Tradisi Kenduri Suran Tetap Hidup di Masyarakat Bakungan

  • 28 Jun 2026 18:34 WIB
  •  Yogyakarta

RRI.CO.ID, Sleman - Warga masyarakat Bakungan salah satu daerah di Sleman Barat, kembali melaksanakan tradisi Kenduri Suran sebagai warisan budaya yang masih lestari. Kegiatan tersebut berlangsung khidmat dengan diikuti oleh warga lingkungan sekitar sebagai bentuk kebersamaan dan rasa syukur menyambut Tahun Baru Islam.

Tradisi Kenduri Suran dipimpin Bapak Asrori Siswanto yang bertugas sebagai Kaum dalam berbagai kegiatan adat masyarakat setempat. Kehadiran beliau menjadi bagian penting untuk menjaga keberlangsungan adat, budaya, maupun tradisi yang masih dilestarikan warga hingga kini.

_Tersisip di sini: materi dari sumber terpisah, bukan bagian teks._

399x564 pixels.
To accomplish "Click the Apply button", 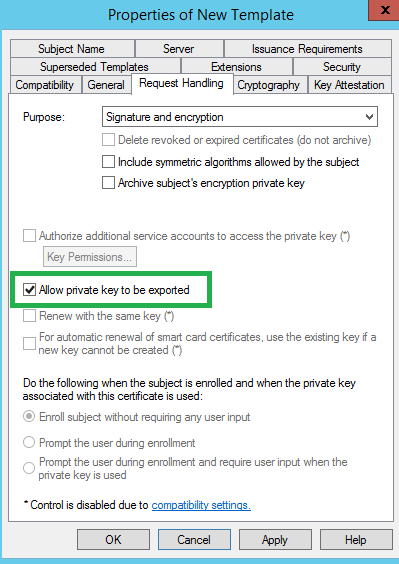I will tap(275, 540).
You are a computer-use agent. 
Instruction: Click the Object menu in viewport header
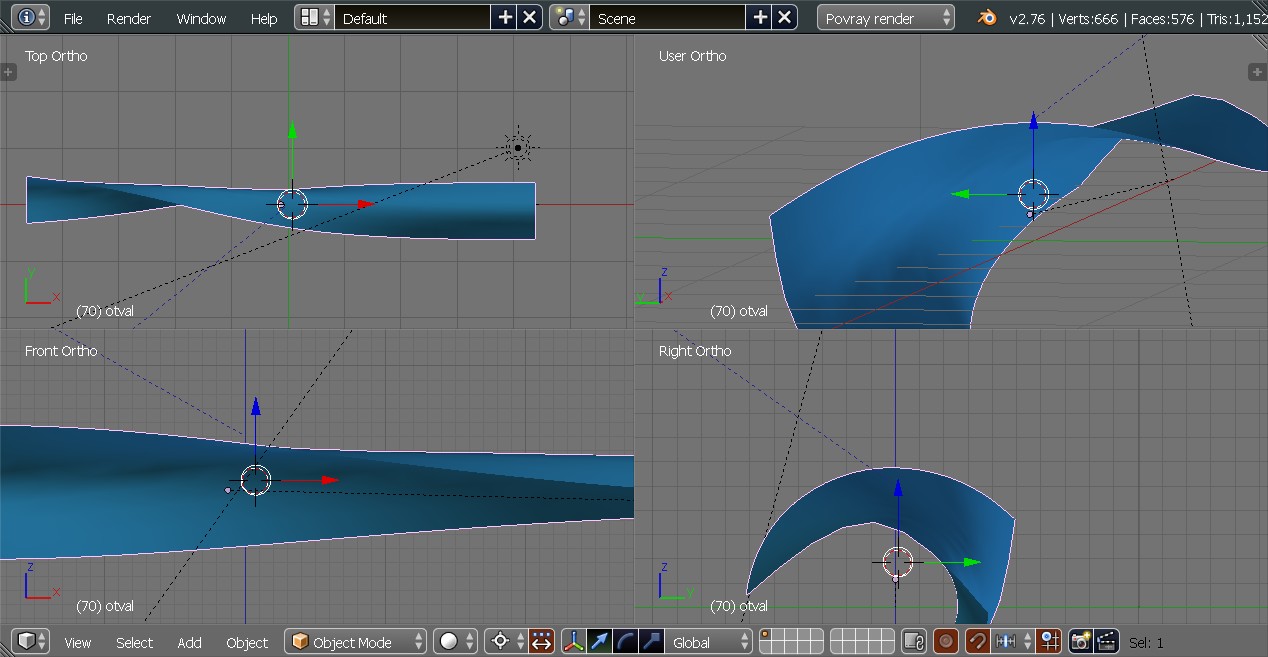(247, 642)
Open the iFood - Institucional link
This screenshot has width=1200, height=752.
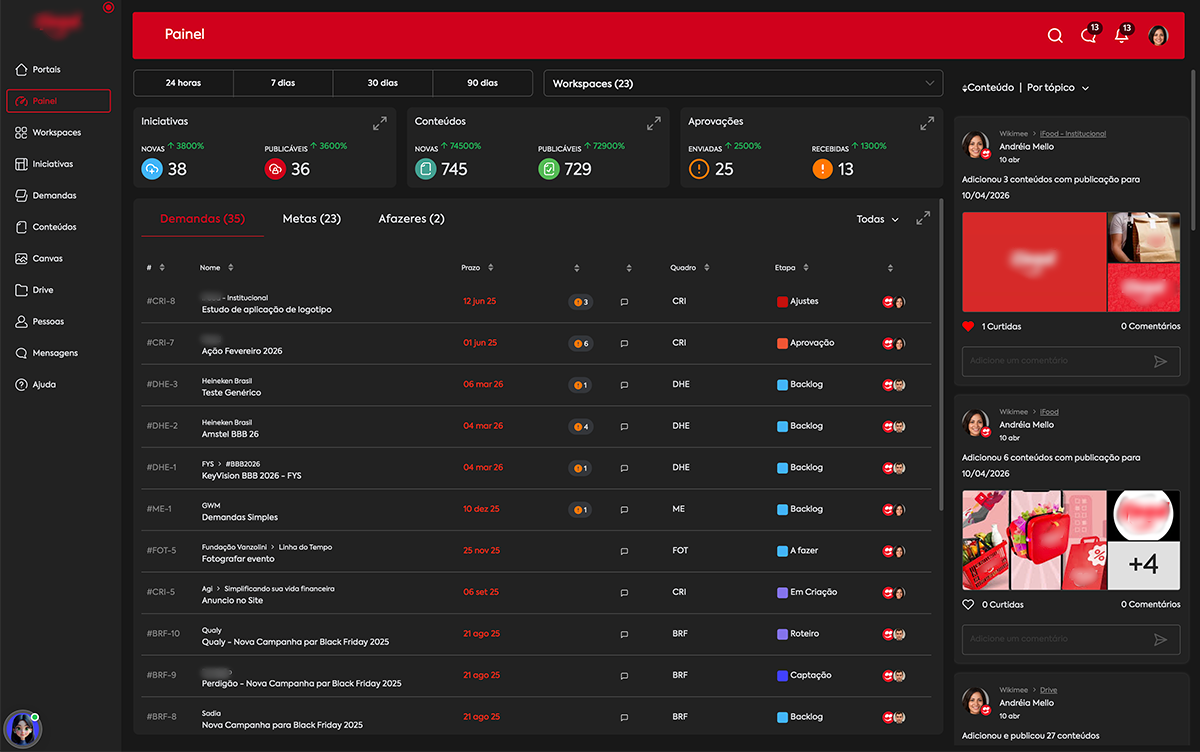1072,133
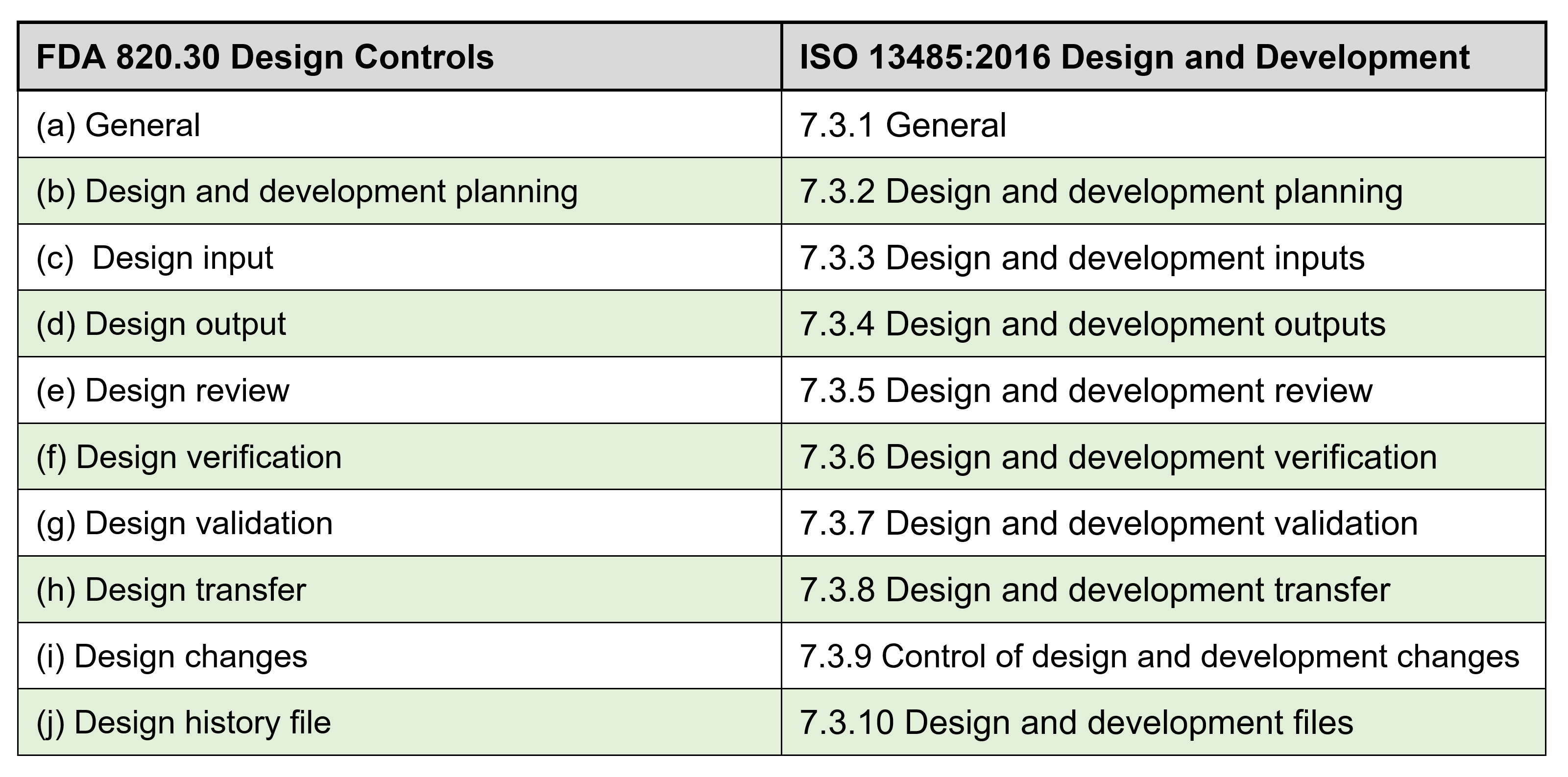
Task: Click the ISO 13485:2016 Design and Development header
Action: 1134,57
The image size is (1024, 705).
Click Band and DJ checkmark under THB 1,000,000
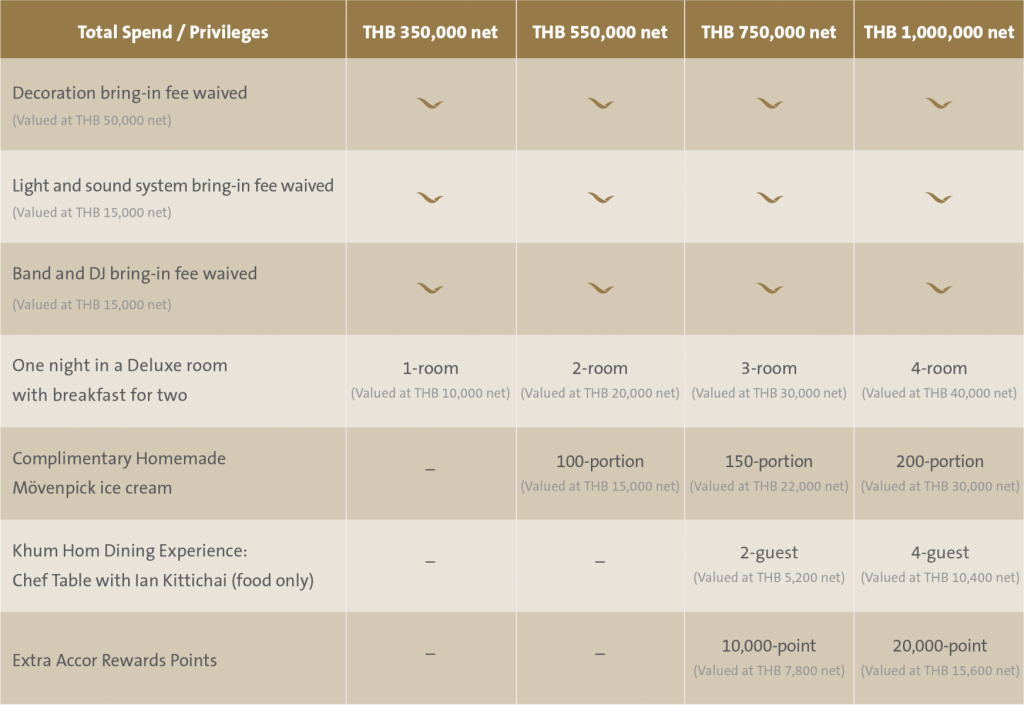coord(938,288)
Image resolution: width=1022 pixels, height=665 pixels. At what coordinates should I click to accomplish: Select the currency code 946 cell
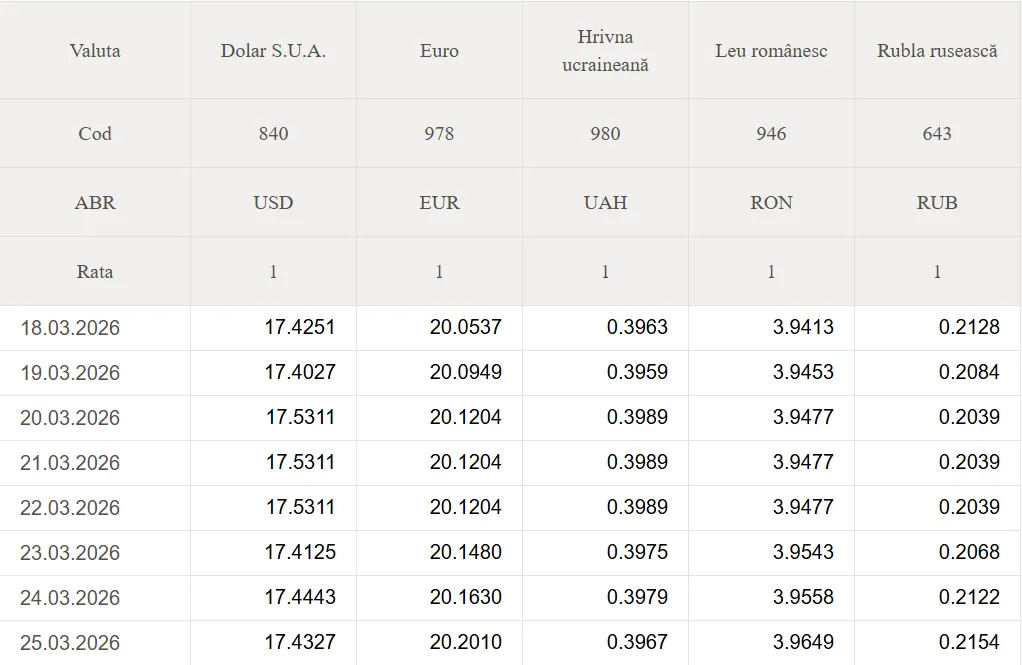[x=771, y=134]
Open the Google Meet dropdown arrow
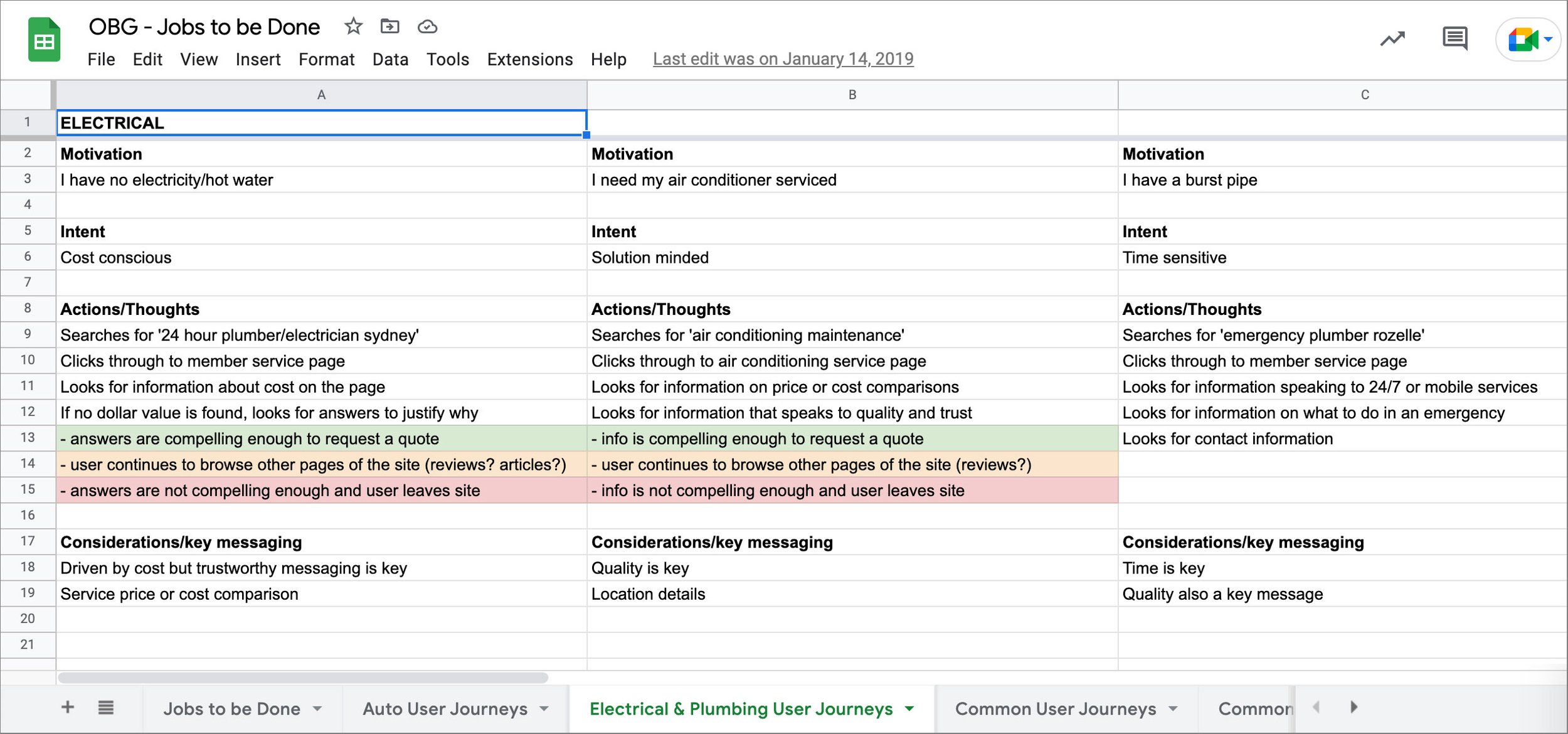 (1548, 40)
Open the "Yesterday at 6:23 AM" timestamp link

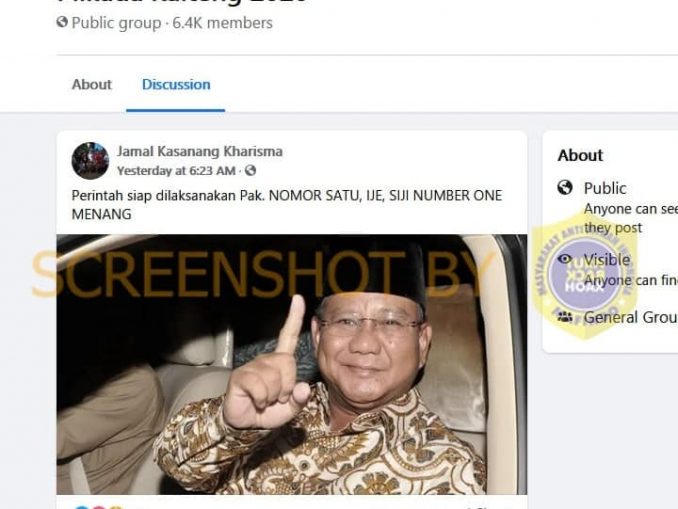[176, 171]
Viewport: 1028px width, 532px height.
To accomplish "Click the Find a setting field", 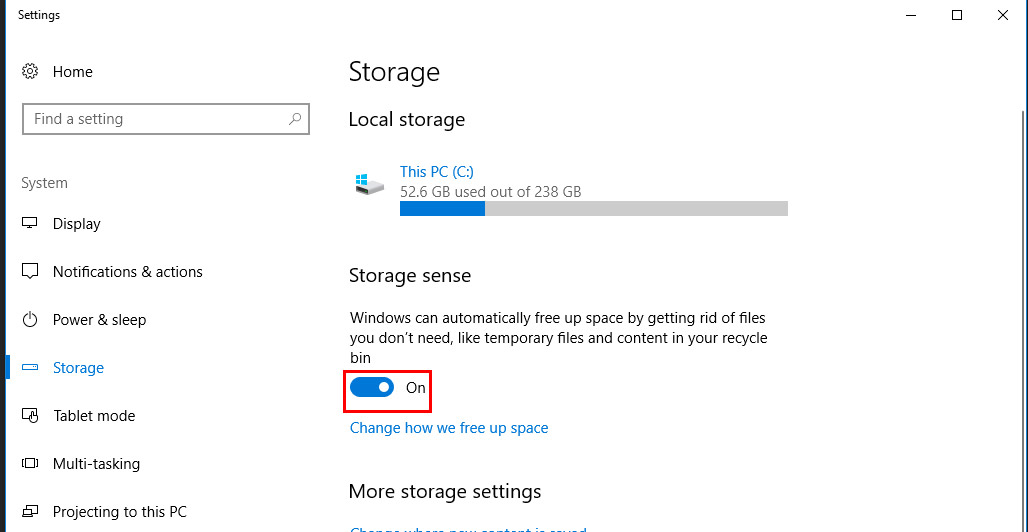I will point(166,119).

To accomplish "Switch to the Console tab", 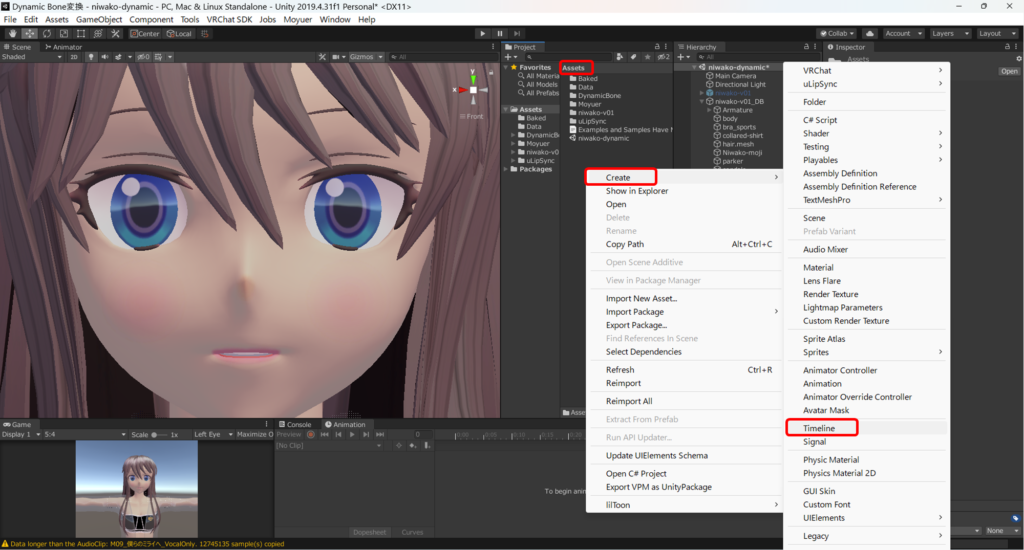I will (297, 424).
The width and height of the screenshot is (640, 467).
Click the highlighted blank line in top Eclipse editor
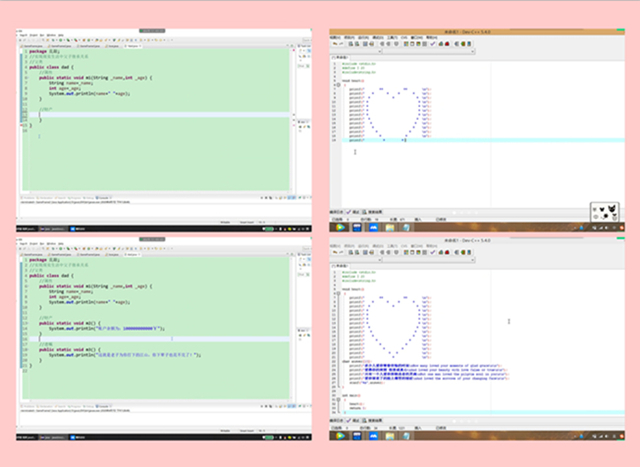(150, 115)
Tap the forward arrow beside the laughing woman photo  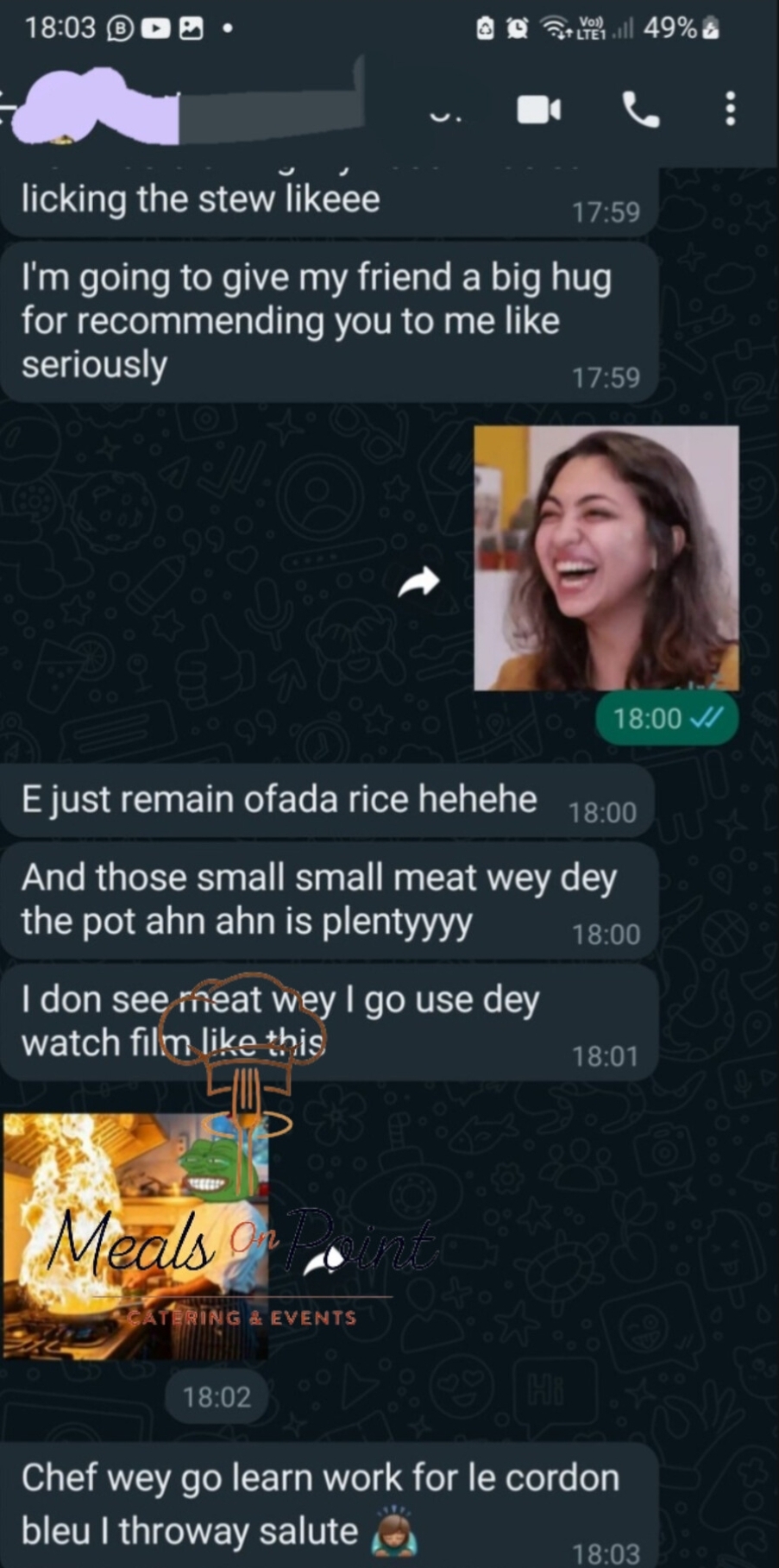(418, 582)
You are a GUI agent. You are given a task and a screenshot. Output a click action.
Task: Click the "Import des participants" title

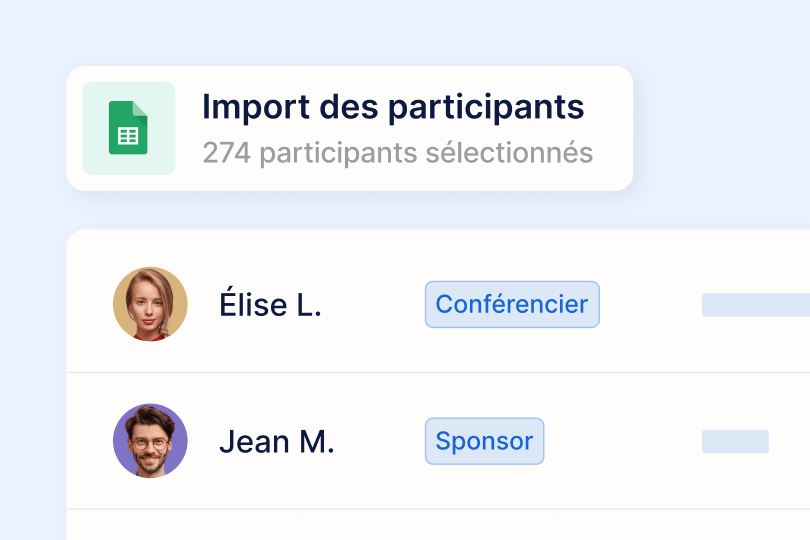click(393, 106)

Pelaksanaan Kenduri Suran dipusatkan di rumah Mbah Kardi yang dikenal sebagai salah seorang sesepuh masyarakat Bakungan. Rumah tersebut menjadi lokasi berkumpul warga untuk berdoa bersama serta mempererat hubungan sosial masyarakat sekitar.

Kegiatan dilaksanakan pada Rabu, 24 Juni 2026 (9 Sura) tepat pukul 16.00 WIB, sore hari menjelang pergantian hari menurut perhitungan Jawa. Waktu tersebut dipilih sebagai momentum memasuki tanggal 10 Sura yang memiliki makna penting bagi keyakinan warga masyarakat.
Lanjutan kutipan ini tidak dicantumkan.